[Recorded data]
__________

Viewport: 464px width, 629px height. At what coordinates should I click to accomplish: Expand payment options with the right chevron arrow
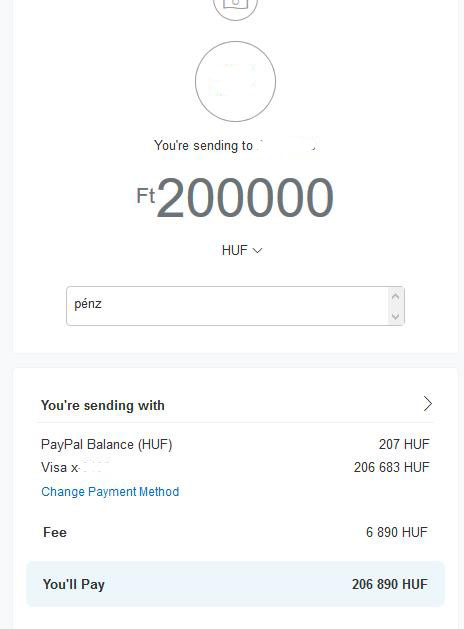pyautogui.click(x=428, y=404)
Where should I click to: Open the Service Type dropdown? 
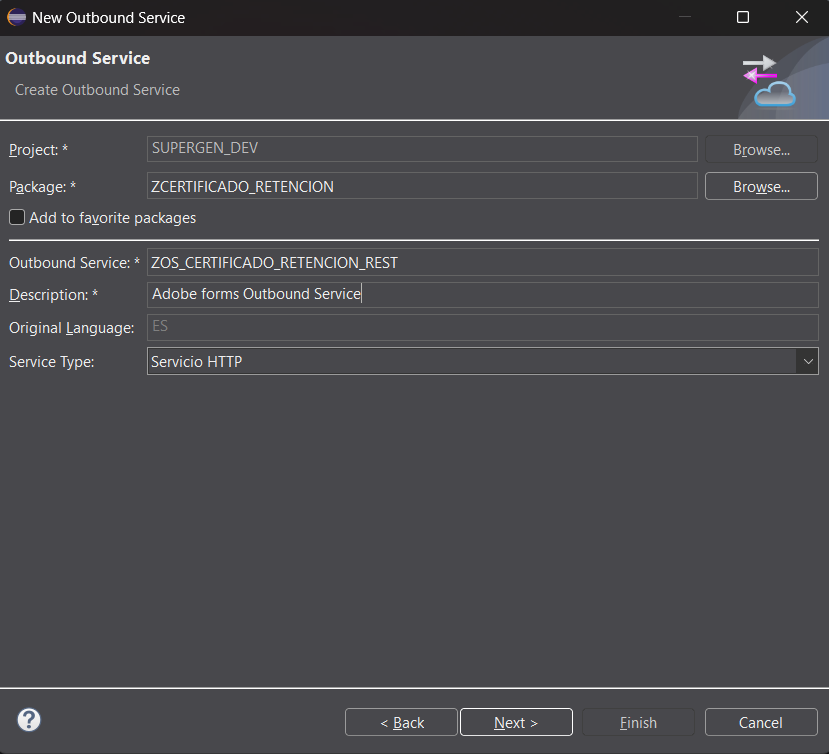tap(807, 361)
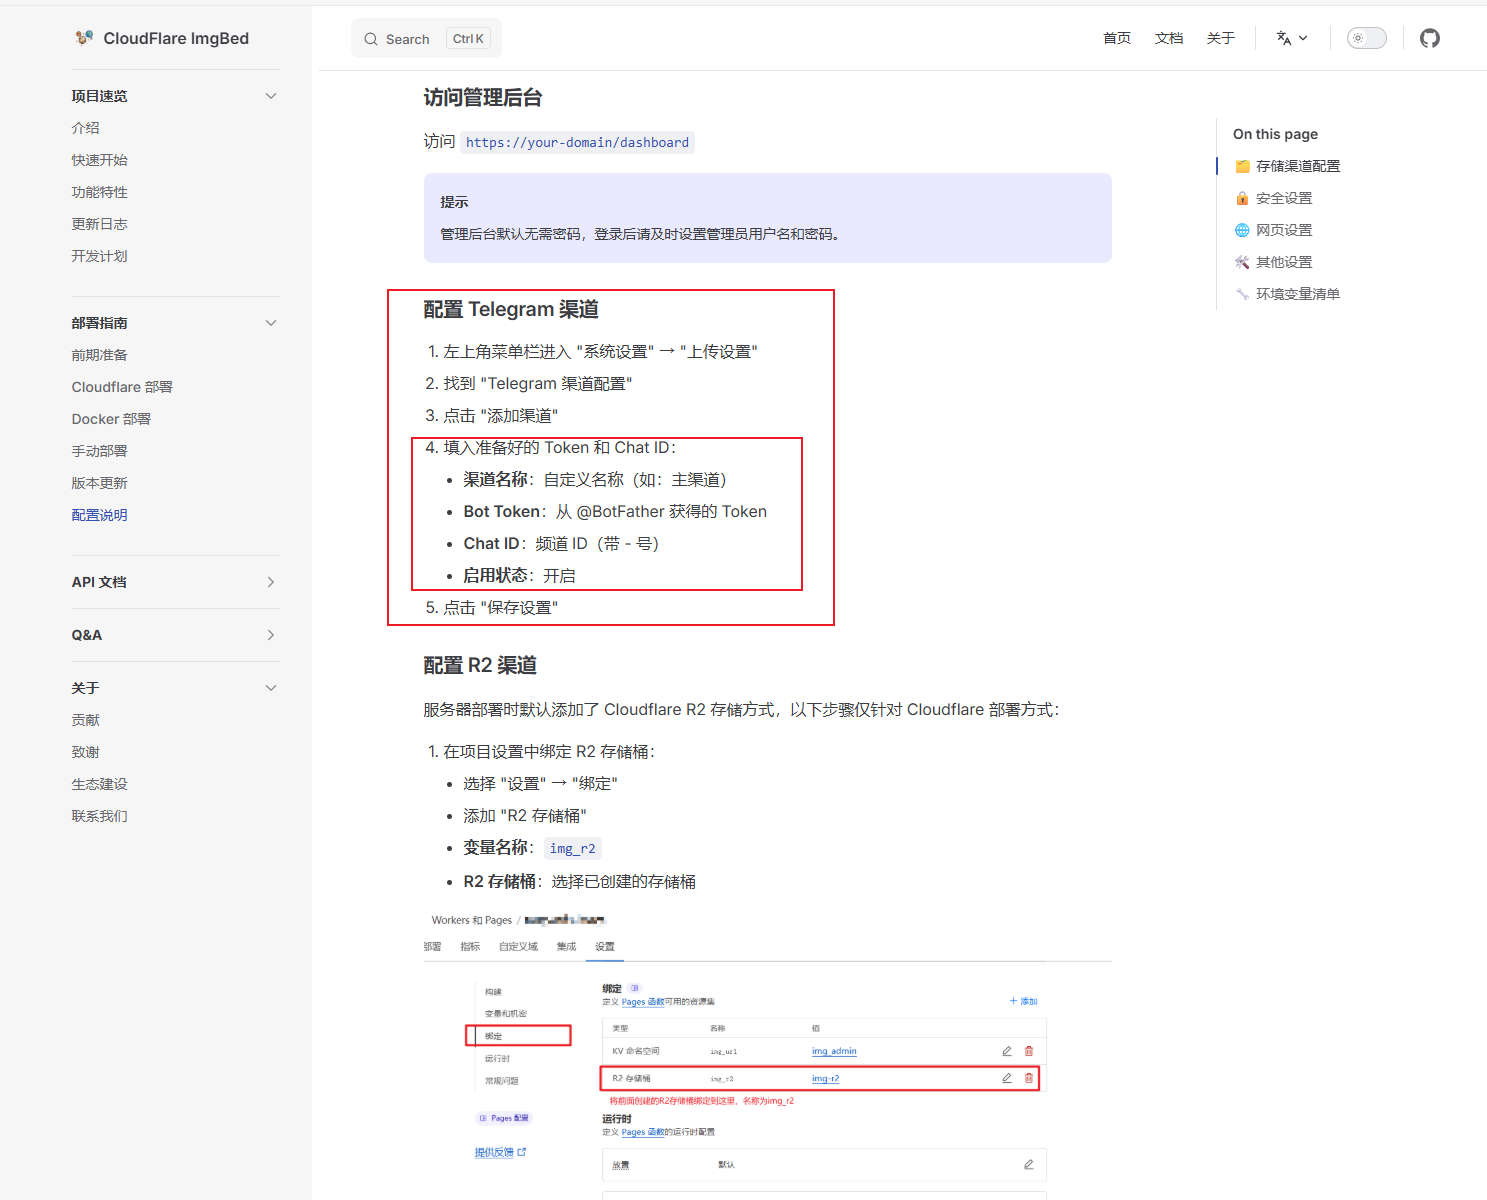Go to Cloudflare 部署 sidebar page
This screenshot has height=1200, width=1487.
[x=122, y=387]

__________

*Problem details*
Transcribe all of the lines above exactly as given. The pictures stay out.

*Solution for this task*
Viewport: 464px width, 629px height. At what coordinates should I click to accomplish: Expand payment options with the right chevron arrow
pyautogui.click(x=428, y=404)
Where should I click to: Open the Service Type dropdown? 
tap(807, 361)
Go to Cloudflare 部署 sidebar page
This screenshot has height=1200, width=1487.
[x=122, y=387]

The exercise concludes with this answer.